Pour les équipes de production déjà en place depuis longtemps, soit des shows comme CSI ou Law & Order, les networks peuvent ainsi décider de repousser la coupure estivale et maintenir les équipes de production plus longtemps qu'à l'accoutumée, au lieu d'avoir à rappeler tout le monde en plein mois de juillet. Comme précisé précédemment, les hiatus estivaux sont nécessaires aux équipes de production, particulièrement celle utilisant de multiples locations, comme 24, et relancer un cycle de production de manière anticipée est un exercice périlleux.

Pour les pilotes, le problème est différent. Les présentations des grilles de rentrée par les networks, les « upfronts », ont lieu dans le courant du mois de mai, et sont suivies par deux à trois mois de développement qui permettent souvent d'affiner le concept d'une série ou de remplacer un acteur ou une actrice avant de développer réellement un show. Dans la situation présente, les networks ont averti les acteurs qu'ils pourraient être mis à contribution dès que les annonces auront été faites.
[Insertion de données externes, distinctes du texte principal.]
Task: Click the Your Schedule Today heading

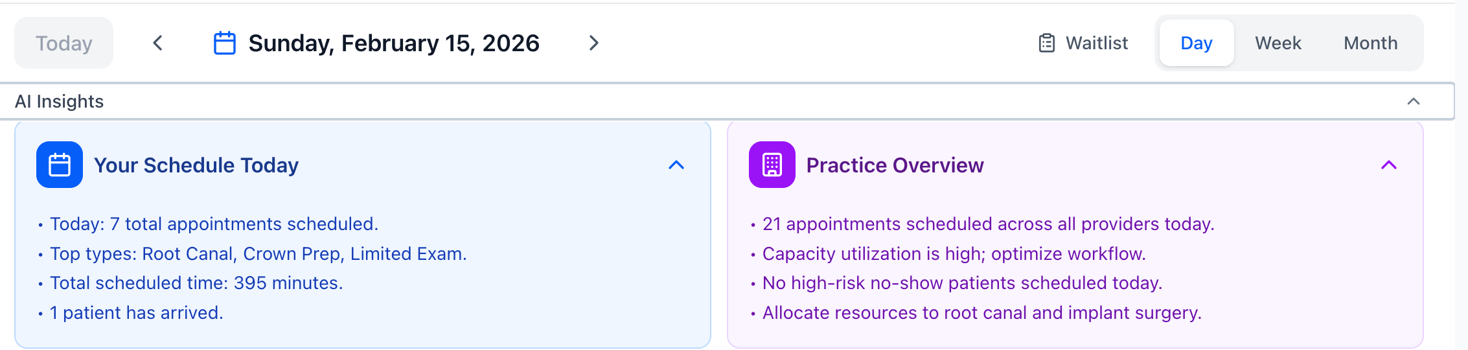Action: 196,165

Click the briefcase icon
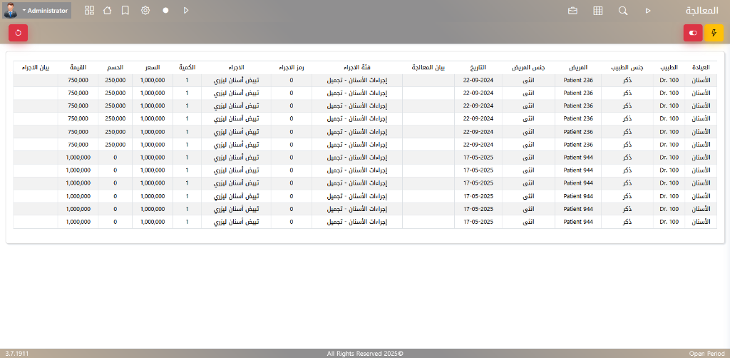click(x=572, y=11)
Un rush inhabituel mais dicté une fois encore par le besoin de stocker les nouveautés pour la rentrée.


Si aucun aménagement de planning n'est malgré tout possible pour une équipe de production, le stockage de scripts est toujours envisageable. Mais réaliser un épisode sans avoir de scénariste sous la main reste un exercice très délicat, la moindre retouche au script étant en effet régie par des réglementations strictes pour protéger le travail des scénaristes.

Autre solution parfois envisagée par les networks : la programmation alternative, soit la télé-réalité, les talk-shows et le sport. Lors de la grève de 1988, de nombreux talk-shows ont fleuri pour boucher les trous dans les grilles et certains ont réussi à rester. Avec le boom des émissions de télé-réalité ces dernières années, un nombre croissant de programmes est en cours d'élaboration et le genre pourrait bien constituer une planche de salut de première importance.

À l'inverse, un tel mouvement serait pour l'heure moins susceptible de gêner la production de longs métrages. La demande en matière première est moindre et les délais de développements sont moins frénétiques que pour la télévision.

Quoi qu'il en soit, même si l'on est encore loin d'une grève sanglante où des hordes de scénaristes enragés monteraient des barricades sur Rodeo Drive et affronteraient la Garde Nationale pour le contrôle de Beverly Hills, les échéances se rapprochent malgré tout à grande vitesse (dans trois mois, la saison sera achevée).